With sharp and sinuous cicatricial narrowing of the esophagus, adequate supply of patients through the mouth is impossible, as it is impossible and effective bougie in the usual way. In these cases, to establish proper nutrition, a gastrostomy is applied, which can also be used simultaneously for bougie by the "without end" method. Its essence lies in the fact that the patient swallows a strong nylon thread through the mouth, which is removed into the gastrostomy, the bougie is tied to her, and to the other end - the end of the thread emerging from the mouth. The bouge is inserted into the esophagus for the lower end of the thread, then it is taken out through its stricture and gastrostomy; the cycle is repeated several times many days in a row, until it becomes possible to bougie in the usual way.

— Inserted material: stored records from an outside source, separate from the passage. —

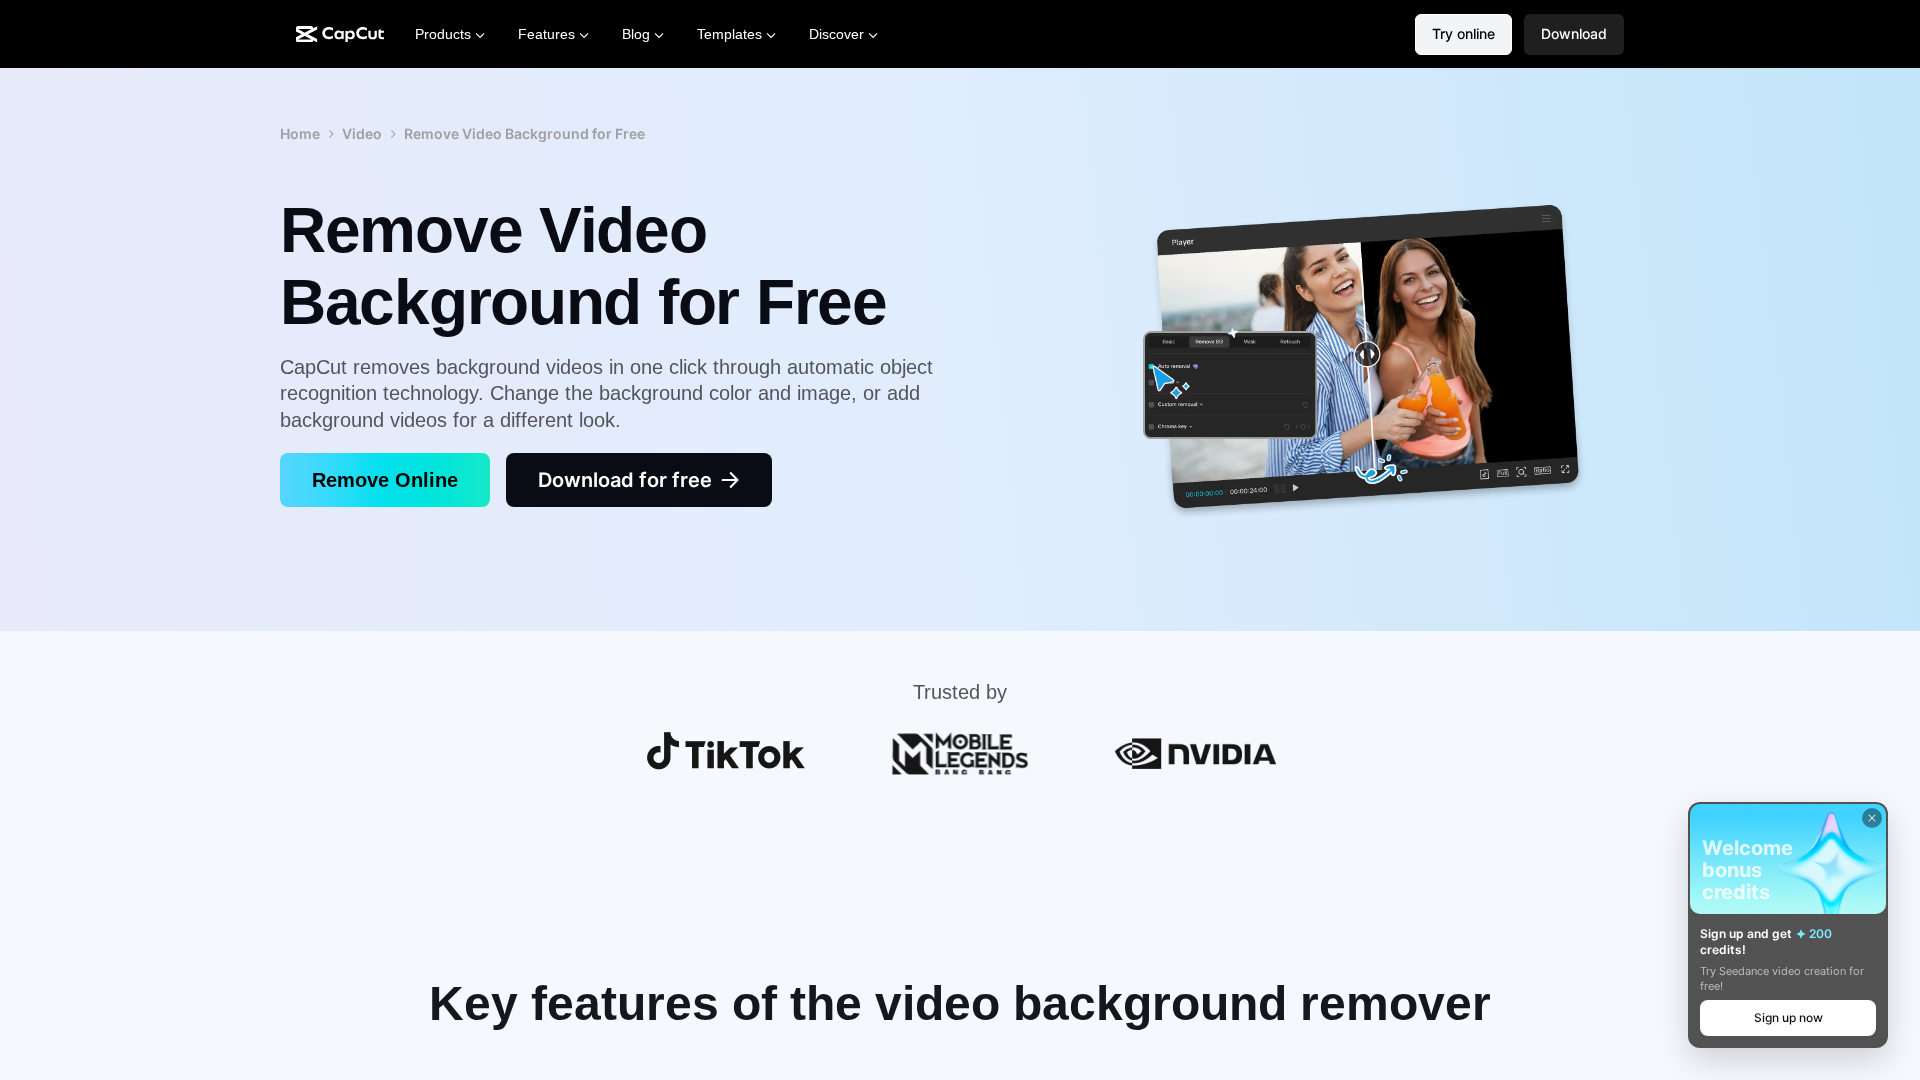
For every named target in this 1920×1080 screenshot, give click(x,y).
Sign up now (1788, 1017)
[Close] (1872, 818)
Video (362, 133)
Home (300, 133)
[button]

The same method is also applicable to a number of sick children in late bougie who do not manage to expand the stricture to an acceptable diameter, which ensures satisfactory nutrition even in liquid food. In this case, to save the child, impose a gastrostomy, through which the feeding is carried out. After improving the child's condition, he is allowed to swallow silk thread No. 50 with a length of 1 m with water; then open the gastrostomy, and the thread is released together with water. A thin thread is replaced by a thick one. The upper end is drawn through the nasal passage (to prevent snacking of the thread) and is connected to the lower one. The bougie is tied to the thread and stretched from the side of the mouth or retrograde from the fistula. Buzhirovanie "for a string" ("infinite" bougie) perform 1-2 times a week for 2-3 months. By establishing a stable patency of the esophagus, the filament is removed and the bougie is continued through the mouth on an outpatient basis for 1 year. Given the possibility of recurrence of stricture, the gastrostomy is closed 3-4 months after removal of the thread with a stable patency of the esophagus.

Surgical treatment of after-burn strictures of the esophagus is divided into palliative and pathogenetic, i.e., elimination of stenosis by the methods of plastic surgery. Palliative methods include gastrostomy, which is produced in those cases when bougienage does not bring the desired result. In Russia for the first time imposed a gastrostomy in animals VA Bassov in 1842. French surgeon I. Sedio in 1849 for the first time imposed gastrostomy in humans. With the help of this surgical intervention, a gastrostomy is created, which is a fistula of the stomach for artificial feeding of patients with obstruction of the esophagus. Gastrostomy is used with congenital atresia of the esophagus, its scar scarring, foreign bodies, tumorous diseases, fresh burns and wounds of the masticatory apparatus and esophagus, with surgical interventions on the esophagus for the plastic elimination of its obstruction and bougie "without end". The gastrostoma intended for feeding must satisfy the following requirements: the fistula should fit tightly into the stomach of a rubber or polyvinylchloride tube and do not leak with a filled stomach, should pass a sufficiently thick tube, so that the patient can not only eat liquid, but also thick food, should not skip food from the stomach if the tube is temporarily removed or drops out itself. There are a variety of gastrostomy methods that meet these requirements. For clarity, we give a scheme of gastrostomy according to LV Serebrennikov.